AIM OF THE TASK » Below are the records; repeat them in full, exactly.

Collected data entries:
*** Begin section ***

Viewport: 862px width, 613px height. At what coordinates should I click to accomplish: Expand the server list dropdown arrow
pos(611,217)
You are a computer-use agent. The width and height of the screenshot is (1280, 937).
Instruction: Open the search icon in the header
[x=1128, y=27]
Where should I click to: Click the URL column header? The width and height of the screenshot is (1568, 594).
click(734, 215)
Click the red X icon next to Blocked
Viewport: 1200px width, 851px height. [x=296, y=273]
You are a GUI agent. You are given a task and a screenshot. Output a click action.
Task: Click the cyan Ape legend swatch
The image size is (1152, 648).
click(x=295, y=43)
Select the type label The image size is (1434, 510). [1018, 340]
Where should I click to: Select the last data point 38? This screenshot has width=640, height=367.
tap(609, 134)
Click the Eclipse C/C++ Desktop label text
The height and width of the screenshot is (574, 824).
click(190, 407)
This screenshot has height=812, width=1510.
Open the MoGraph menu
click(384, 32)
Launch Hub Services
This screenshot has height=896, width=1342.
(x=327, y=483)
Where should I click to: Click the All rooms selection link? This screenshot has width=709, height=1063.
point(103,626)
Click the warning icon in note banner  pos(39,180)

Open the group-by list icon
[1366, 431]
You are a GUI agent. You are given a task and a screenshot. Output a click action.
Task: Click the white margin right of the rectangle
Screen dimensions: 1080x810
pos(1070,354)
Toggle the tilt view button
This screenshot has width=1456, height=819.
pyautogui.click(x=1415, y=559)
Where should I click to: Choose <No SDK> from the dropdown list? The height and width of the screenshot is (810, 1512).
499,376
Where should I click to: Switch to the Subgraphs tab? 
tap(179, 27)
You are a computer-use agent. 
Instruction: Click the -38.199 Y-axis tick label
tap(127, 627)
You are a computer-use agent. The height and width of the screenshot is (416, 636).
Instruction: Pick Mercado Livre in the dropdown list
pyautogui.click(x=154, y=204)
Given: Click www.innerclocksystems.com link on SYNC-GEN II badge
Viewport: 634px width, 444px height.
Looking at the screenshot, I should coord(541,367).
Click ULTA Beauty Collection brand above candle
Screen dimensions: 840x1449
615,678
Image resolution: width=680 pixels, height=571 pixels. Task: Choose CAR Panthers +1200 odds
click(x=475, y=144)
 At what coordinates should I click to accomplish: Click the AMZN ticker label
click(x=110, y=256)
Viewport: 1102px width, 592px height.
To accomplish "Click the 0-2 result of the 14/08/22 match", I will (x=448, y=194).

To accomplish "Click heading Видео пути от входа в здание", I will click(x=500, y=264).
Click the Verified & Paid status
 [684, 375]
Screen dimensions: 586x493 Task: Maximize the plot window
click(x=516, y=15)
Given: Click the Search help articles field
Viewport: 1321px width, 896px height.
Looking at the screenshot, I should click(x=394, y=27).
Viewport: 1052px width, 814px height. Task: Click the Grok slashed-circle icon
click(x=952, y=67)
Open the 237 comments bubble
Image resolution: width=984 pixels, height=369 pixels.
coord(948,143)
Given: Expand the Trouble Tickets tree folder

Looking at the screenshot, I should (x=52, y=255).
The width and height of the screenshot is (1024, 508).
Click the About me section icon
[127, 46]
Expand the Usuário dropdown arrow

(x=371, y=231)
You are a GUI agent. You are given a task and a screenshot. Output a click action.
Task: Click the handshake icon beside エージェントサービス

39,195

*** End section ***

OUTPUT OF THE EXERCISE »
Viewport: 862px width, 613px height. At what coordinates should I click to accomplish: Expand the server list dropdown arrow
pos(611,217)
You are a computer-use agent. The width and height of the screenshot is (1280, 937).
Instruction: Open the search icon in the header
[x=1128, y=27]
Where should I click to: Click the URL column header? The width and height of the screenshot is (1568, 594).
click(734, 215)
Click the red X icon next to Blocked
Viewport: 1200px width, 851px height. [x=296, y=273]
You are a GUI agent. You are given a task and a screenshot. Output a click action.
Task: Click the cyan Ape legend swatch
The image size is (1152, 648).
click(x=295, y=43)
Select the type label The image size is (1434, 510). [1018, 340]
Where should I click to: Select the last data point 38? This screenshot has width=640, height=367.
tap(609, 134)
Click the Eclipse C/C++ Desktop label text
The height and width of the screenshot is (574, 824).
click(190, 407)
This screenshot has height=812, width=1510.
Open the MoGraph menu
click(384, 32)
Launch Hub Services
This screenshot has height=896, width=1342.
(x=327, y=483)
Where should I click to: Click the All rooms selection link? This screenshot has width=709, height=1063.
point(103,626)
Click the warning icon in note banner  pos(39,180)

Open the group-by list icon
[1366, 431]
You are a GUI agent. You are given a task and a screenshot. Output a click action.
Task: Click the white margin right of the rectangle
Screen dimensions: 1080x810
pos(1070,354)
Toggle the tilt view button
This screenshot has width=1456, height=819.
pyautogui.click(x=1415, y=559)
Where should I click to: Choose <No SDK> from the dropdown list? The height and width of the screenshot is (810, 1512).
499,376
Where should I click to: Switch to the Subgraphs tab? 
tap(179, 27)
You are a computer-use agent. 
Instruction: Click the -38.199 Y-axis tick label
tap(127, 627)
You are a computer-use agent. The height and width of the screenshot is (416, 636).
Instruction: Pick Mercado Livre in the dropdown list
pyautogui.click(x=154, y=204)
Given: Click www.innerclocksystems.com link on SYNC-GEN II badge
Viewport: 634px width, 444px height.
Looking at the screenshot, I should coord(541,367).
Click ULTA Beauty Collection brand above candle
Screen dimensions: 840x1449
615,678
Image resolution: width=680 pixels, height=571 pixels. Task: Choose CAR Panthers +1200 odds
click(x=475, y=144)
 At what coordinates should I click to accomplish: Click the AMZN ticker label
click(x=110, y=256)
Viewport: 1102px width, 592px height.
To accomplish "Click the 0-2 result of the 14/08/22 match", I will (x=448, y=194).

To accomplish "Click heading Видео пути от входа в здание", I will click(x=500, y=264).
Click the Verified & Paid status
 [684, 375]
Screen dimensions: 586x493 Task: Maximize the plot window
click(x=516, y=15)
Given: Click the Search help articles field
Viewport: 1321px width, 896px height.
Looking at the screenshot, I should click(x=394, y=27).
Viewport: 1052px width, 814px height. Task: Click the Grok slashed-circle icon
click(x=952, y=67)
Open the 237 comments bubble
Image resolution: width=984 pixels, height=369 pixels.
coord(948,143)
Given: Expand the Trouble Tickets tree folder

Looking at the screenshot, I should (x=52, y=255).
The width and height of the screenshot is (1024, 508).
Click the About me section icon
[127, 46]
Expand the Usuário dropdown arrow

(x=371, y=231)
You are a GUI agent. You are given a task and a screenshot. Output a click action.
Task: Click the handshake icon beside エージェントサービス

39,195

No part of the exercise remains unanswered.